---------- TEXT

Concept Introduction:

Aggregate Demand Curve (AD): It shows how price and the quantity demanded are related to each other. The curve is negatively slopped which means that when prices rise the quantity demanded falls.

Aggregate Supply Curve (AS): It shows how price and the quantity supplied are related to each other. The curve is positively slopped which means that when prices rise, the quantity supplied also rises. The curve depends on the duration of time.

Short Run Aggregate Supply (SRAS): It is a positively slopped curve in which supply increases when price rises. The reason for upward slopping is that the wages are sticky in short run due to formal or informal contracts. At higher aggregate prices there is higher profit leading to high level of output.

Money supply (MS): It is the quantity of money present in the economy. It is controlled by the central bank of the country.

Money Demand (MD): It is the quantity of money demanded in the economy. It depends on the interest rate and the income of the person.

Gross Domestic Product (GDP): It is defined as the value of output which is produced inside the border of the country in the given interval of time.

--------------------

LIST OF TASKS:
1. List every term the concept introduction defines, each with its abbreviation.
2. Reproduce the concept introduction from "Short Run Aggregate" to "of the country.".
3. According to the concept introduction, who controls the money supply?
You won't need the lines.

---------- DATASET SECTION

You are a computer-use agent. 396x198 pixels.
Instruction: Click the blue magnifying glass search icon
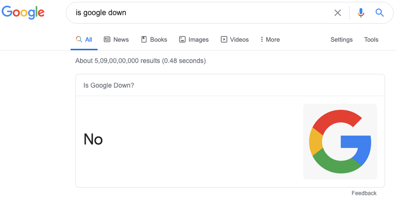click(x=379, y=12)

--------------------

FULL SOLUTIONS:
1.
Aggregate Demand Curve (AD)
Aggregate Supply Curve (AS)
Short Run Aggregate Supply (SRAS)
Money supply (MS)
Money Demand (MD)
Gross Domestic Product (GDP)

2.
Short Run Aggregate Supply (SRAS): It is a positively slopped curve in which supply increases when price rises. The reason for upward slopping is that the wages are sticky in short run due to formal or informal contracts. At higher aggregate prices there is higher profit leading to high level of output.

Money supply (MS): It is the quantity of money present in the economy. It is controlled by the central bank of the country.

3. The central bank of the country.